この実証研究は、早稲田大学理工学術院の紙屋雄史教授と共同で提案し、実証委託先として採択されたもの。本実証では、国際戦略総合特区の川崎市殿町にあるキングスカイフロント地区と羽田空港周辺で、全日本空輸(ANA)の社用バスとしてEVバスを運行する。
今回の実証では、ワイヤレス充電システムにバスの高い車高に対応できる磁界共鳴方式を採用し、停車位置がずれた場合の許容範囲を広くするのが特長。また、充電パッドに共振用コンデンサを内蔵することで、パッドの小型化と軽量化を実現するという。
さらに、電気乗用車向けに国際標準化の進む周波数に対応した充電システムを用いることで、バスと乗用車の充電システムの共通化による効果も検証する。

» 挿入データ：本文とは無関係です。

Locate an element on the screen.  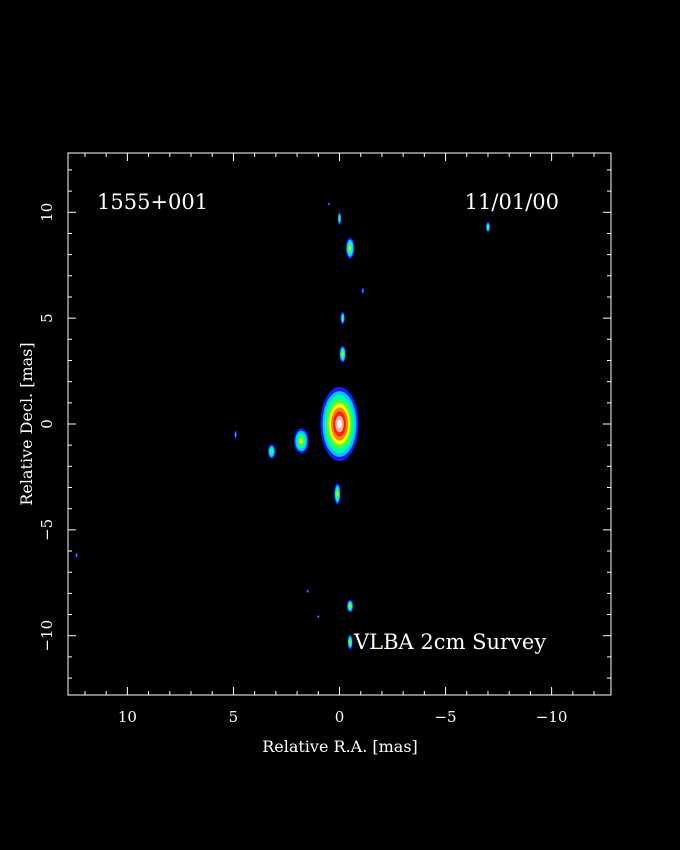
source-name: 1555+001 is located at coordinates (152, 202).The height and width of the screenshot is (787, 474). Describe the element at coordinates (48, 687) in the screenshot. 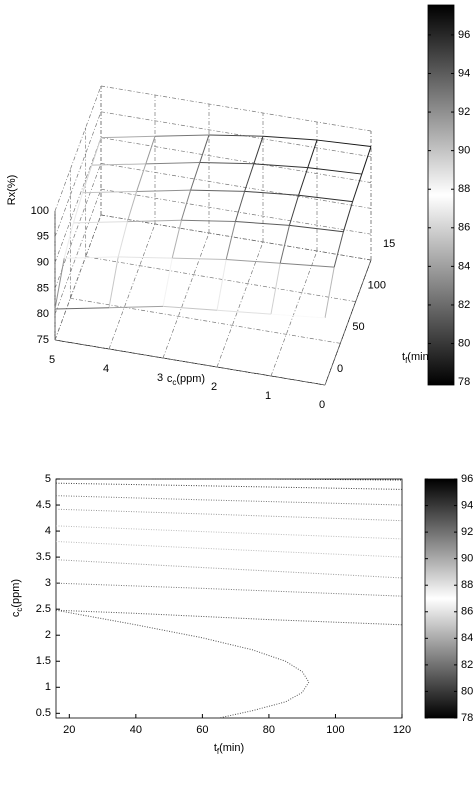

I see `y-tick-label: 1` at that location. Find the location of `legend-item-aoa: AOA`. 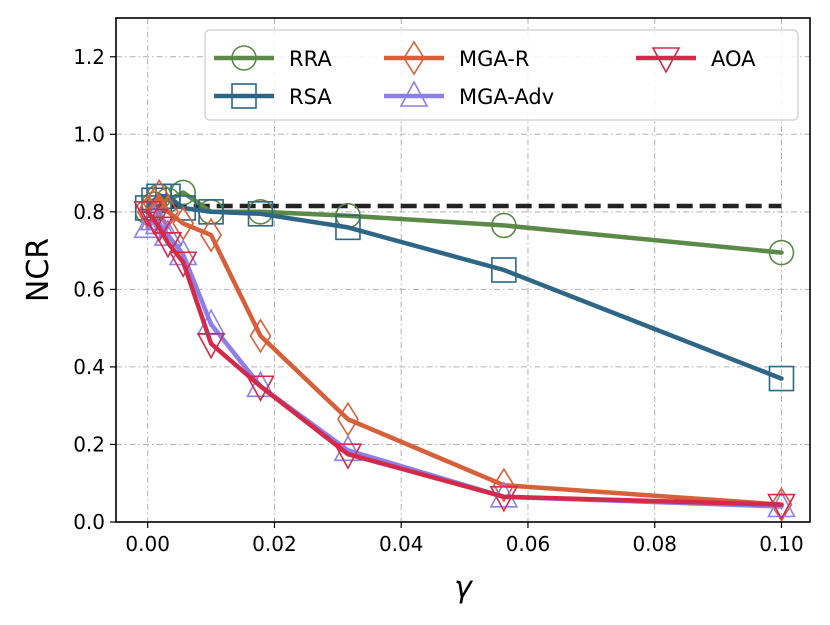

なお、電気バスの電池には、同社製リチウムイオン二次電池の「SCiB」を用いる。
今後、機器の設計、運行ルートの選定などを行い、2015年度から2016年度にかけてEVバスを運行し、EVバスの電気コストや性能を検証するとともに、小型EVバス、中型EVバスの性能比較も実施する。
公共・企業向けのEVは、高頻度で充電するため、安全で手間のかからない充電方法が求められているが、従来の電磁誘導方式を用いたEVバス向けのワイヤレス充電システムでは、停車位置がずれることによる伝送効率の低下や、車載の充電パッドが大きく重いなどの課題があった。